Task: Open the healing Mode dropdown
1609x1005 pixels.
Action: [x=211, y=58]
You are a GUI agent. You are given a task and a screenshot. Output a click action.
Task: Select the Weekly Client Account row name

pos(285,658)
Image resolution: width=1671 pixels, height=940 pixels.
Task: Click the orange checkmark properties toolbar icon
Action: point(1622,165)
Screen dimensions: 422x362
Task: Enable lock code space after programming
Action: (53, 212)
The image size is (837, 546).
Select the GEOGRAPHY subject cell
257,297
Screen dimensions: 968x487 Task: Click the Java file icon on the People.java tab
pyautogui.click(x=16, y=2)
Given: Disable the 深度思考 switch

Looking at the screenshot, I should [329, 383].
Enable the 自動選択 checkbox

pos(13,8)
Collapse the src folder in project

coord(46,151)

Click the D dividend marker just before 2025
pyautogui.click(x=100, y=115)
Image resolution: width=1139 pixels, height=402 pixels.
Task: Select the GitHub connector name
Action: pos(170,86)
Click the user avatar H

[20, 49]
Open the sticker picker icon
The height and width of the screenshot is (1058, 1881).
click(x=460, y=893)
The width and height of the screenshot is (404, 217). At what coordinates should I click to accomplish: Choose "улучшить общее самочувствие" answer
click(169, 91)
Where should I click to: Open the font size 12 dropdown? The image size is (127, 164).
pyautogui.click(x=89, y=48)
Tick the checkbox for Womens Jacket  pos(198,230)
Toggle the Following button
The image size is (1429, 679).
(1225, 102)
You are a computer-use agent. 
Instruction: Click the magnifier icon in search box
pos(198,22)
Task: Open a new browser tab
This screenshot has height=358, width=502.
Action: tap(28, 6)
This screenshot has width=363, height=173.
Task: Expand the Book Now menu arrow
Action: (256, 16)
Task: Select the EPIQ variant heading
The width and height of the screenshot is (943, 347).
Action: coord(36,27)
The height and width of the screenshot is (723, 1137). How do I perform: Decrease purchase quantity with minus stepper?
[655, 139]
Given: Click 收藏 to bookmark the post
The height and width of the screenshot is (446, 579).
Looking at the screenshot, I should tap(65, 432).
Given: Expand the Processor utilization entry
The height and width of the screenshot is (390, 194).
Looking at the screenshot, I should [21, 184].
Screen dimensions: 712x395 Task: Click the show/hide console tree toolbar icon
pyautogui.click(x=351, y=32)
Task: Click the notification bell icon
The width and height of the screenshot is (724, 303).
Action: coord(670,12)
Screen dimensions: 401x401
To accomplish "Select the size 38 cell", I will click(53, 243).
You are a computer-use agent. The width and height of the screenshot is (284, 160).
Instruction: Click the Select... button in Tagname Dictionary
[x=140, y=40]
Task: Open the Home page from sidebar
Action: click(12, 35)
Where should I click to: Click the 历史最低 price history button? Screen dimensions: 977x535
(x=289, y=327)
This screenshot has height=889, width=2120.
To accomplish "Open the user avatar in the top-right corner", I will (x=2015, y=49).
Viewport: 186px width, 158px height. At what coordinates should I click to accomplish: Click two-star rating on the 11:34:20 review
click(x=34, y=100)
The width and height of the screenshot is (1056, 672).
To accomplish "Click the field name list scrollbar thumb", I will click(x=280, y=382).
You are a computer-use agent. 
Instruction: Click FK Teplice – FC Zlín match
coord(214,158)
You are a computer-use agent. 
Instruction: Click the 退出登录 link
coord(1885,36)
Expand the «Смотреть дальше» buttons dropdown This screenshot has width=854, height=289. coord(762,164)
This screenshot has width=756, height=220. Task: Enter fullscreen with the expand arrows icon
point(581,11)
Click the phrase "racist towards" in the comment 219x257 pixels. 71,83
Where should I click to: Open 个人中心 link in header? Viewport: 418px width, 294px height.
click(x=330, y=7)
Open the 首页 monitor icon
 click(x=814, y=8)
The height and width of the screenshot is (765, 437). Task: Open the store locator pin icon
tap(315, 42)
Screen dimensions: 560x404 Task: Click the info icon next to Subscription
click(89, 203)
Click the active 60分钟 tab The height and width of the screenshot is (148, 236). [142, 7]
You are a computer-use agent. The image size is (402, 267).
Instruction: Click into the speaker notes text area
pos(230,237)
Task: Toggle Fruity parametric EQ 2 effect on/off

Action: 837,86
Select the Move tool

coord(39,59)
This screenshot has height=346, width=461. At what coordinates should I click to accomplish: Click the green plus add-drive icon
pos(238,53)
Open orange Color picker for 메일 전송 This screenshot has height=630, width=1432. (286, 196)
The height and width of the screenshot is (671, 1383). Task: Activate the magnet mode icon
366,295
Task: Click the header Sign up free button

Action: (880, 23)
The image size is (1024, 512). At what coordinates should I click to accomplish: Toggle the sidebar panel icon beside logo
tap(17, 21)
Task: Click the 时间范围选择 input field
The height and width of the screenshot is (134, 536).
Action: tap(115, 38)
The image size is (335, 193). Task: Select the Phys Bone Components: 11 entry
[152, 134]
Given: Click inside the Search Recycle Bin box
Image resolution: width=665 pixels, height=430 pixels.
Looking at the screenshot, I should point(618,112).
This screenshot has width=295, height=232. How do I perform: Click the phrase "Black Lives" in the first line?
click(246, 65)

● **SET PROBLEM**
Render every line of the data above as a Markdown table with a Row column for the line number and a Text column for the line itself. Leave out blank lines.

● **CORRECT RESULT**
| Row | Text |
|---|---|
| 1 | Task: Open the healing Mode dropdown |
| 2 | 1609x1005 pixels. |
| 3 | Action: [x=211, y=58] |
| 4 | You are a GUI agent. You are given a task and a screenshot. Output a click action. |
| 5 | Task: Select the Weekly Client Account row name |
| 6 | pos(285,658) |
| 7 | Image resolution: width=1671 pixels, height=940 pixels. |
| 8 | Task: Click the orange checkmark properties toolbar icon |
| 9 | Action: point(1622,165) |
| 10 | Screen dimensions: 422x362 |
| 11 | Task: Enable lock code space after programming |
| 12 | Action: (53, 212) |
| 13 | The image size is (837, 546). |
| 14 | Select the GEOGRAPHY subject cell |
| 15 | 257,297 |
| 16 | Screen dimensions: 968x487 Task: Click the Java file icon on the People.java tab |
| 17 | pyautogui.click(x=16, y=2) |
| 18 | Given: Disable the 深度思考 switch |
| 19 | Looking at the screenshot, I should [329, 383]. |
| 20 | Enable the 自動選択 checkbox |
| 21 | pos(13,8) |
| 22 | Collapse the src folder in project |
| 23 | coord(46,151) |
| 24 | Click the D dividend marker just before 2025 |
| 25 | pyautogui.click(x=100, y=115) |
| 26 | Image resolution: width=1139 pixels, height=402 pixels. |
| 27 | Task: Select the GitHub connector name |
| 28 | Action: pos(170,86) |
| 29 | Click the user avatar H |
| 30 | [20, 49] |
| 31 | Open the sticker picker icon |
| 32 | The height and width of the screenshot is (1058, 1881). |
| 33 | click(x=460, y=893) |
| 34 | The width and height of the screenshot is (404, 217). At what coordinates should I click to accomplish: Choose "улучшить общее самочувствие" answer |
| 35 | click(169, 91) |
| 36 | Where should I click to: Open the font size 12 dropdown? The image size is (127, 164). |
| 37 | pyautogui.click(x=89, y=48) |
| 38 | Tick the checkbox for Womens Jacket  pos(198,230) |
| 39 | Toggle the Following button |
| 40 | The image size is (1429, 679). |
| 41 | (1225, 102) |
| 42 | You are a computer-use agent.  |
| 43 | Instruction: Click the magnifier icon in search box |
| 44 | pos(198,22) |
| 45 | Task: Open a new browser tab |
| 46 | This screenshot has height=358, width=502. |
| 47 | Action: tap(28, 6) |
| 48 | This screenshot has width=363, height=173. |
| 49 | Task: Expand the Book Now menu arrow |
| 50 | Action: (256, 16) |
| 51 | Task: Select the EPIQ variant heading |
| 52 | The width and height of the screenshot is (943, 347). |
| 53 | Action: coord(36,27) |
| 54 | The height and width of the screenshot is (723, 1137). How do I perform: Decrease purchase quantity with minus stepper? |
| 55 | [655, 139] |
| 56 | Given: Click 收藏 to bookmark the post |
| 57 | The height and width of the screenshot is (446, 579). |
| 58 | Looking at the screenshot, I should tap(65, 432). |
| 59 | Given: Expand the Processor utilization entry |
| 60 | The height and width of the screenshot is (390, 194). |
| 61 | Looking at the screenshot, I should [21, 184]. |
| 62 | Screen dimensions: 712x395 Task: Click the show/hide console tree toolbar icon |
| 63 | pyautogui.click(x=351, y=32) |
| 64 | Task: Click the notification bell icon |
| 65 | The width and height of the screenshot is (724, 303). |
| 66 | Action: coord(670,12) |
| 67 | Screen dimensions: 401x401 |
| 68 | To accomplish "Select the size 38 cell", I will click(53, 243). |
| 69 | You are a computer-use agent. The width and height of the screenshot is (284, 160). |
| 70 | Instruction: Click the Select... button in Tagname Dictionary |
| 71 | [x=140, y=40] |
| 72 | Task: Open the Home page from sidebar |
| 73 | Action: click(12, 35) |
| 74 | Where should I click to: Click the 历史最低 price history button? Screen dimensions: 977x535 |
| 75 | (x=289, y=327) |
| 76 | This screenshot has height=889, width=2120. |
| 77 | To accomplish "Open the user avatar in the top-right corner", I will (x=2015, y=49). |
| 78 | Viewport: 186px width, 158px height. At what coordinates should I click to accomplish: Click two-star rating on the 11:34:20 review |
| 79 | click(x=34, y=100) |
| 80 | The width and height of the screenshot is (1056, 672). |
| 81 | To accomplish "Click the field name list scrollbar thumb", I will click(x=280, y=382). |
| 82 | You are a computer-use agent.  |
| 83 | Instruction: Click FK Teplice – FC Zlín match |
| 84 | coord(214,158) |
| 85 | You are a computer-use agent.  |
| 86 | Instruction: Click the 退出登录 link |
| 87 | coord(1885,36) |
| 88 | Expand the «Смотреть дальше» buttons dropdown This screenshot has width=854, height=289. coord(762,164) |
| 89 | This screenshot has width=756, height=220. Task: Enter fullscreen with the expand arrows icon |
| 90 | point(581,11) |
| 91 | Click the phrase "racist towards" in the comment 219x257 pixels. 71,83 |
| 92 | Where should I click to: Open 个人中心 link in header? Viewport: 418px width, 294px height. |
| 93 | click(x=330, y=7) |
| 94 | Open the 首页 monitor icon |
| 95 |  click(x=814, y=8) |
| 96 | The height and width of the screenshot is (765, 437). Task: Open the store locator pin icon |
| 97 | tap(315, 42) |
| 98 | Screen dimensions: 560x404 Task: Click the info icon next to Subscription |
| 99 | click(89, 203) |
| 100 | Click the active 60分钟 tab The height and width of the screenshot is (148, 236). [142, 7] |
| 101 | You are a computer-use agent. The image size is (402, 267). |
| 102 | Instruction: Click into the speaker notes text area |
| 103 | pos(230,237) |
| 104 | Task: Toggle Fruity parametric EQ 2 effect on/off |
| 105 | Action: 837,86 |
| 106 | Select the Move tool |
| 107 | coord(39,59) |
| 108 | This screenshot has height=346, width=461. At what coordinates should I click to accomplish: Click the green plus add-drive icon |
| 109 | pos(238,53) |
| 110 | Open orange Color picker for 메일 전송 This screenshot has height=630, width=1432. (286, 196) |
| 111 | The height and width of the screenshot is (671, 1383). Task: Activate the magnet mode icon |
| 112 | 366,295 |
| 113 | Task: Click the header Sign up free button |
| 114 | Action: (880, 23) |
| 115 | The image size is (1024, 512). At what coordinates should I click to accomplish: Toggle the sidebar panel icon beside logo |
| 116 | tap(17, 21) |
| 117 | Task: Click the 时间范围选择 input field |
| 118 | The height and width of the screenshot is (134, 536). |
| 119 | Action: tap(115, 38) |
| 120 | The image size is (335, 193). Task: Select the Phys Bone Components: 11 entry |
| 121 | [152, 134] |
| 122 | Given: Click inside the Search Recycle Bin box |
| 123 | Image resolution: width=665 pixels, height=430 pixels. |
| 124 | Looking at the screenshot, I should point(618,112). |
| 125 | This screenshot has width=295, height=232. How do I perform: Click the phrase "Black Lives" in the first line? |
| 126 | click(246, 65) |